REQUIRED ACTIONS:
1. Reproduce, character for character, everything in the mailing-list message on the mlx5 PTP fifo fix from "In-Reply-To: <Y9r4UHZUUAdYdTPp@x130>" down to "during re-sync action.".
2. In the mailing-list message on the mlx5 PTP fifo fix, how many insertions and deletions does the patch make?
3. Carry on the mailing-list message on the mlx5 PTP fifo fix, writing the part that comes next after its last line.

PASSAGE:
From: Vadim Fedorenko <vadim.fedorenko@linux•dev>
To: Saeed Mahameed <saeed@kernel•org>
Cc: Vadim Fedorenko <vadfed@meta•com>,
Jakub Kicinski <kuba@kernel•org>,
Rahul Rameshbabu <rrameshbabu@nvidia•com>,
Tariq Toukan <ttoukan.linux@gmail•com>,
Gal Pressman <gal@nvidia•com>,
netdev@vger•kernel.org
Subject: Re: [PATCH net v4 2/2] mlx5: fix possible ptp queue fifo use-after-free
Date: Thu, 2 Feb 2023 01:34:32 +0000 [thread overview]
Message-ID: <39126b10-c22f-5393-b7bd-d699b8b8eed5@linux.dev> (raw)
In-Reply-To: <Y9r4UHZUUAdYdTPp@x130>
On 01/02/2023 23:40, Saeed Mahameed wrote:
> On 01 Feb 21:36, Vadim Fedorenko wrote:
>> On 01/02/2023 18:19, Saeed Mahameed wrote:
>>> On 01 Feb 04:26, Vadim Fedorenko wrote:
>>>> Fifo indexes were not checked during pop operations and it leads to
>>>> potential use-after-free when poping from empty queue. Such case was
>>>> possible during re-sync action.
>>>>
>>>> There were out-of-order cqe spotted which lead to drain of the queue
>>>> and
>>>> use-after-free because of lack of fifo pointers check. Special check
>>>> is added to avoid resync operation if SKB could not exist in the fifo
>>>> because of OOO cqe (skb_id must be between consumer and producer
>>>> index).
>>>>
>>>> Fixes: 58a518948f60 ("net/mlx5e: Add resiliency for PTP TX port
>>>> timestamp")
>>>> Signed-off-by: Vadim Fedorenko <vadfed@meta•com>
>>>> ---
>>>> .../net/ethernet/mellanox/mlx5/core/en/ptp.c | 23 ++++++++++++++-----
>>>> .../net/ethernet/mellanox/mlx5/core/en/txrx.h | 4 +++-
>>>> 2 files changed, 20 insertions(+), 7 deletions(-)

PROVIDED RECORDS:
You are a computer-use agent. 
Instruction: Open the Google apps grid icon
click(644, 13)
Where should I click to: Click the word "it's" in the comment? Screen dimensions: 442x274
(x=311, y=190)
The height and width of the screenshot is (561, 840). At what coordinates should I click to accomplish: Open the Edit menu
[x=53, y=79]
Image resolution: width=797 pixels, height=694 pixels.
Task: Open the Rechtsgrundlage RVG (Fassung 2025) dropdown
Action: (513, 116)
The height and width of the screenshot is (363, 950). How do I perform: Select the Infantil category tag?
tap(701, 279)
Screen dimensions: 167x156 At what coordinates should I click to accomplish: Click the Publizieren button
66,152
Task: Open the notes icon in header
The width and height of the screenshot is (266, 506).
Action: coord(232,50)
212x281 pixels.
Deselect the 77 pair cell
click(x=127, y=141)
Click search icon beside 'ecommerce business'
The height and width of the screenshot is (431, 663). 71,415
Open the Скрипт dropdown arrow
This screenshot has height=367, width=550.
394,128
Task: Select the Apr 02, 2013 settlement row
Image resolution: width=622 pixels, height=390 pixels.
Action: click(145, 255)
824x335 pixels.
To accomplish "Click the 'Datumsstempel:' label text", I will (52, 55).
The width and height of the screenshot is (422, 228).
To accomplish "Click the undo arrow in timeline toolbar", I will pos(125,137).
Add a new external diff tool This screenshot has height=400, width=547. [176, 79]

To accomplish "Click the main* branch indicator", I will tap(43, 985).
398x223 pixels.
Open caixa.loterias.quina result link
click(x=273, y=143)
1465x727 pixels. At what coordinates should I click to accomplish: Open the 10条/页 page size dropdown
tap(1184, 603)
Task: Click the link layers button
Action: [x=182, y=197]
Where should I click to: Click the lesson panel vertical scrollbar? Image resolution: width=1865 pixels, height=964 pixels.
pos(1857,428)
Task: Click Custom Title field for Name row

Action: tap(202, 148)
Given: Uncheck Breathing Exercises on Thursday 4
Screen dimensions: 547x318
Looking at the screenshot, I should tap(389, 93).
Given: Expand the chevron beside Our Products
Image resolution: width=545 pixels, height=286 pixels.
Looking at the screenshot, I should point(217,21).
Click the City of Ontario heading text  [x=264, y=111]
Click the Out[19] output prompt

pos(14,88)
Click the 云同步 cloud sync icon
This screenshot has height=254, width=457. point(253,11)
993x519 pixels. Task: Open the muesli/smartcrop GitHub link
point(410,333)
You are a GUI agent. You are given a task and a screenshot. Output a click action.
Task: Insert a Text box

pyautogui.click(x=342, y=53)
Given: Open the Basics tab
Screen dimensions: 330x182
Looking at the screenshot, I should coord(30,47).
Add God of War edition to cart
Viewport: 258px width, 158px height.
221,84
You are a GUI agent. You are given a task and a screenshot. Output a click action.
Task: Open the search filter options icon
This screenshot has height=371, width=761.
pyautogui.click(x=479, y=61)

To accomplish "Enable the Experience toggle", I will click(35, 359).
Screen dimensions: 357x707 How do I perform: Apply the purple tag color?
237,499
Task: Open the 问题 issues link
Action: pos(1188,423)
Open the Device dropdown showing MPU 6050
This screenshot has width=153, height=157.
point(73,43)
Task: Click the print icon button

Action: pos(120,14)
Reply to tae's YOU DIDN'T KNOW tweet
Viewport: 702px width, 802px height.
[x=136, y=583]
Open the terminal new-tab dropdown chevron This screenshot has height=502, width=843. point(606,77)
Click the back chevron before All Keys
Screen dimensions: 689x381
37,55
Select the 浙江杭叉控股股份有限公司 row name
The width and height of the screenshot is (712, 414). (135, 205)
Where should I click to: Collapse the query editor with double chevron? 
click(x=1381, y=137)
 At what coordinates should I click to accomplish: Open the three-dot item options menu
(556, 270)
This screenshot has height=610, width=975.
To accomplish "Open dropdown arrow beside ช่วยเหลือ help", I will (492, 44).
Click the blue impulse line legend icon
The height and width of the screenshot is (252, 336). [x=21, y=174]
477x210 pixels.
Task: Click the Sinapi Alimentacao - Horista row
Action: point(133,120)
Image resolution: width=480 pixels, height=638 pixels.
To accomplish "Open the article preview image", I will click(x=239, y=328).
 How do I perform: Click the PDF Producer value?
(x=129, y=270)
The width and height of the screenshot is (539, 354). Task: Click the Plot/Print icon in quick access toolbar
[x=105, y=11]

TASK ANSWERS:
1.
In-Reply-To: <Y9r4UHZUUAdYdTPp@x130>
On 01/02/2023 23:40, Saeed Mahameed wrote:
> On 01 Feb 21:36, Vadim Fedorenko wrote:
>> On 01/02/2023 18:19, Saeed Mahameed wrote:
>>> On 01 Feb 04:26, Vadim Fedorenko wrote:
>>>> Fifo indexes were not checked during pop operations and it leads to
>>>> potential use-after-free when poping from empty queue. Such case was
>>>> possible during re-sync action.

2. 20 insertions and 7 deletions.

3.
>>>>
>>>> diff --git a/drivers/net/ethernet/mellanox/mlx5/core/en/ptp.c
>>>> b/drivers/net/ethernet/mellanox/mlx5/core/en/ptp.c
>>>> index b72de2b520ec..5df726185192 100644
>>>> --- a/drivers/net/ethernet/mellanox/mlx5/core/en/ptp.c
>>>> +++ b/drivers/net/ethernet/mellanox/mlx5/core/en/ptp.c
>>>> @@ -86,7 +86,7 @@ static bool mlx5e_ptp_ts_cqe_drop(struct
>>>> mlx5e_ptpsq *ptpsq, u16 skb_cc, u16 skb
>>>> return (ptpsq->ts_cqe_ctr_mask && (skb_cc != skb_id));
>>>> }
>>>>
>>>> -static void mlx5e_ptp_skb_fifo_ts_cqe_resync(struct mlx5e_ptpsq
>>>> *ptpsq, u16 skb_cc,
>>>> +static bool mlx5e_ptp_skb_fifo_ts_cqe_resync(struct mlx5e_ptpsq
>>>> *ptpsq, u16 skb_cc,
>>>> u16 skb_id, int budget)
>>>> {
>>>> struct skb_shared_hwtstamps hwts = {};
>>>> @@ -94,14 +94,23 @@ static void
>>>> mlx5e_ptp_skb_fifo_ts_cqe_resync(struct mlx5e_ptpsq *ptpsq, u16 skb_
>>>>
>>>> ptpsq->cq_stats->resync_event++;
>>>>
>>>> - while (skb_cc != skb_id) {
>>>> - skb = mlx5e_skb_fifo_pop(&ptpsq->skb_fifo);
>>>> + if (skb_cc > skb_id || PTP_WQE_CTR2IDX(ptpsq->skb_fifo_pc) <
>>>> skb_id) {
>>>
>>> To avoid returning boolean and add more functionality to this function,
>>> I prefer to put this check in mlx5e_ptp_handle_ts_cqe(), see below.
>>>
>>
>> Let's discuss this point, see comments below.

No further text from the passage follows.